What I learned from Picasso and forgot

I don’t like Picasso.

I don’t like Picasso’s cubist paintings… much.

I used to say I don’t like Picasso… until on time, in high school, I got an assignment for history class to write an essay about him. After I read a biography about Picasso, I couldn’t say I don’t like him any more and I even like some of his painting, not the cubist ones though, but I do not dislike those any more either.  Once you get to know something it is harder to say you don’t like it. At least you will have a reason for not liking that, which I didn’t when I said I don’t like Picasso.

The same thing happened to me with Andy Warhol, Jospeh Beuys and Marina Abramovic, when I was a student. I used to not like them. I guess forgetting a lesson learned is ok if you remember it when you have to, ’cause I forgot most of what I learned in school…

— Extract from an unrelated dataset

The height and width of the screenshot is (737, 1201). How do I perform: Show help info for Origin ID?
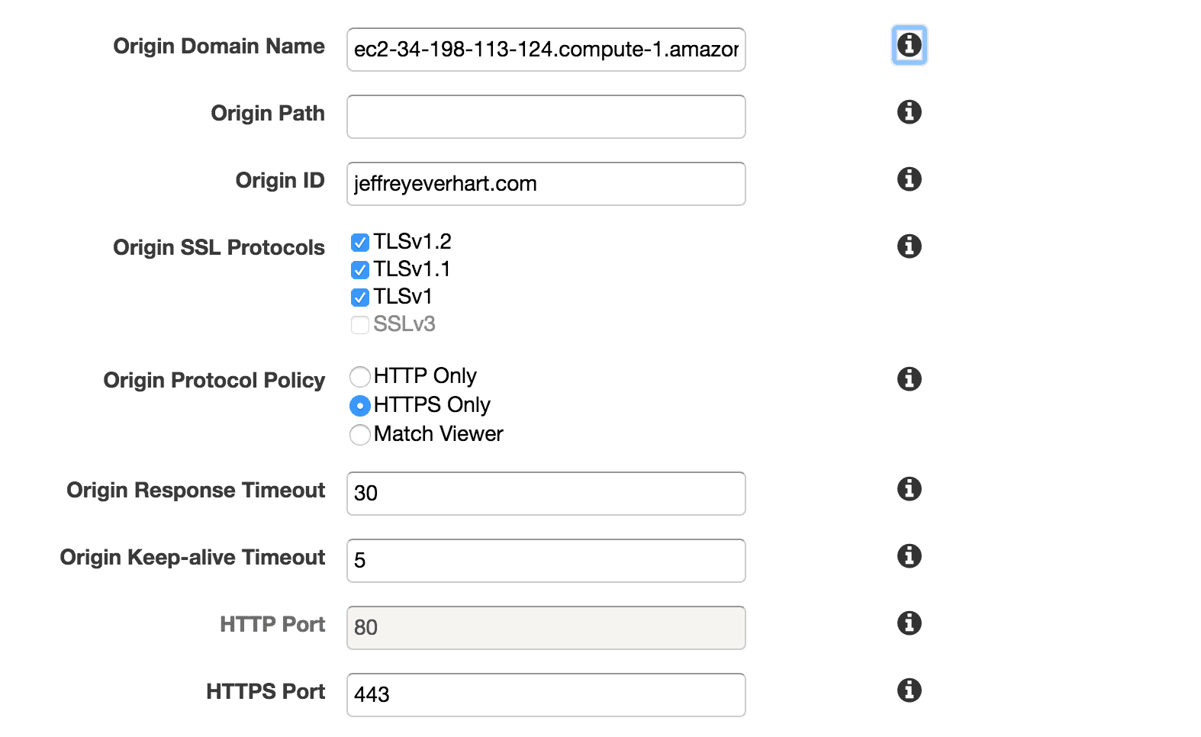click(x=909, y=179)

The thing is that for some time now I do not think of artworks in terms of like and dislike, but in terms of if it inspires me or not. Because I can still say I don’t like Picasso and Warhol as in they do not inspire me, but Marina Abramovic is a real inspiration for me. Still I find it hard to say I like her work…. somehow the “like” in “I like chocolate” doesn’t seem right in “I like Marina’s performances”. For instance I have an artwork inspired by spiders and one inspired by snails and I do not like either spiders nor snails. Of course, during the documentation for the projects I got so familiar with both creatures that spiders do not freak me out like they do other people and I do not find snails as disgusting as I would otherwise… ’cause they is slimy. Still, I do not like them like I like wolves. What that means is that my liking for snails, spiders and Marina Abramovic is cultivated. I took an interest in these although I had no particular liking for them (or had even disliked them) in the beginning and grew to love them as I found out more about them, whereas my liking for wolves came before my interest in them. Liking wolves is stronger than linking snails because it is irrational. Also, cultivating positive feelings helps you control the negative ones.

So, what I learned from Picasso is that it is so easy to dislike something you don’t know much about.